■ STATED PROBLEM 1 ■
List the ingredients that the Spanish food text gives for the tortilla recipe.
■ STATED PROBLEM 2 ■
Please repeat, word for word, the part of the Spanish food text that opens with the words containing "My first attempt" and closes with "straight up burnt.".

■ SOURCE PASSAGE ■
● ● ● ● ●
If we would have done as the true Spaniards do, we should have ordered our huevos rotos at the bar, along with a couple more cervezas, and parken in this perpetually stunning dance/balancing routine in which you have a beer in one hand, a purse and jacket precariously perched against a wall/wooden nook and a fork in the other hand. Then, the group passes around the plate and somehow the whole thing is devoured over a 30 minute time period all while talking, laughing jostling and drinking. Spaniards are a truly gifted people when it comes to tapas.

Instead, we took our huevos with a side of bread, a seat and glass bottle of water (the only way water comes in Spanish restaurants. Que fancy). They arrived with the smell of heaven: sausage pleasantly smokey and perfectly crispy, eggs fried to exact moment when the whites are solid but the yolks are ready drench a bed of freshly-cut, freshly-fried potatoes in a yellow bath of flavor. It’s official. I could eat huevos rotos every. single. day.

Where to find the deliciousness: There are two Lucio’s – one is the restaurant (the more expensive option) which is called Casa Lucio. The other is across the street and is more for tapas, such as the joyousness pictured above. That one is called Taberna los Huevos de Lucio, which is located in La Latina district on calle Cava Baja, 30.

Tortilla: Spain’s PB&J

Tortilla: the Spanish Omelet

My second, studied attempt at Spanish tortilla-making.

Tortilla is to Spain what peanut butter and jelly is to America. Don’t know what to have for dinner? Tortilla. Need to pack a lunch? Tortilla on bread Looking for a mid-afternoon snack? Tortilla with toothpicks

It’s nearly impossible to find a tortilla-free tapas menu or Spanish madre who doesn’t have the perfect tortilla flip.

Thus in my attempt to learn how to cook Spanish food, the most logical starting point was the oh-so-typical Spanish omelet. The seemingly-simple recipe has only three ingredients (four, if you’re rebellious): potato, egg, salt and onion (because I am).  I have been assured by every Spaniard I’ve asked that, like all things in the Iberian Peninsula, making tortilla is muy facil. I’m beginning to think my basic Spanish classes failed to teach me the real definition of “facil” because this totally traditional dish is proving to be anything but easy to recreate.

My first attempt at cooking tortilla was more than two years ago, days after returning to America after studying in Sevilla for five months. I can’t remember the specific ratio of potato to egg that I used, or exactly how burnt the exterior was, but it will suffice to say it tasting nothing like the omelet my señora used to serve.

Tortilla-Making Attempt #1

Don’t be fooled by my shoddy photo skills, this puck of egg and potato is straight up burnt.
● ● ● ● ●
■ DATA ■
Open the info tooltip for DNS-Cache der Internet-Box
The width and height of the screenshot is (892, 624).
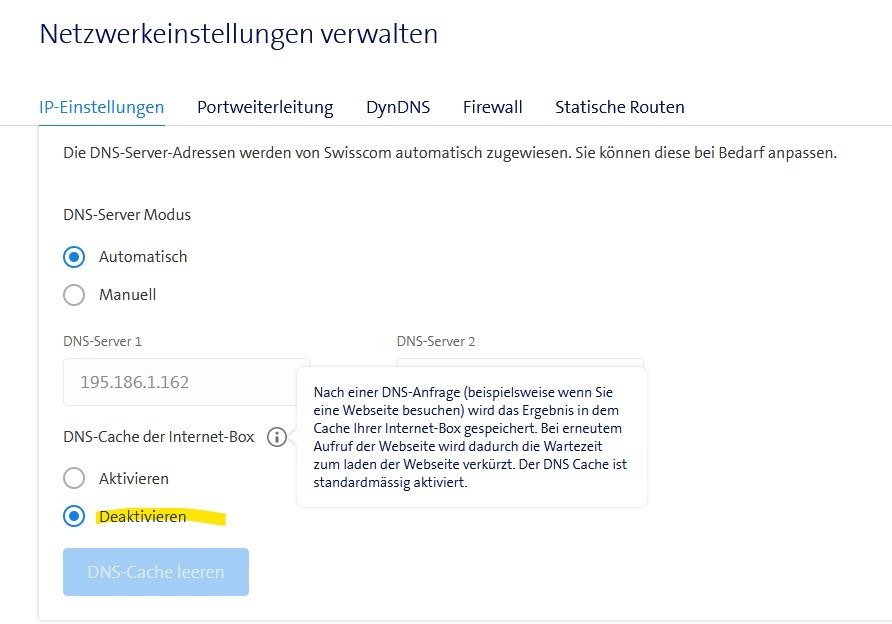(x=277, y=437)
● ● ● ● ●
■ FULL RESPONSE 1 ■
potato, egg, salt, onion

■ FULL RESPONSE 2 ■
My first attempt at cooking tortilla was more than two years ago, days after returning to America after studying in Sevilla for five months. I can’t remember the specific ratio of potato to egg that I used, or exactly how burnt the exterior was, but it will suffice to say it tasting nothing like the omelet my señora used to serve.

Tortilla-Making Attempt #1

Don’t be fooled by my shoddy photo skills, this puck of egg and potato is straight up burnt.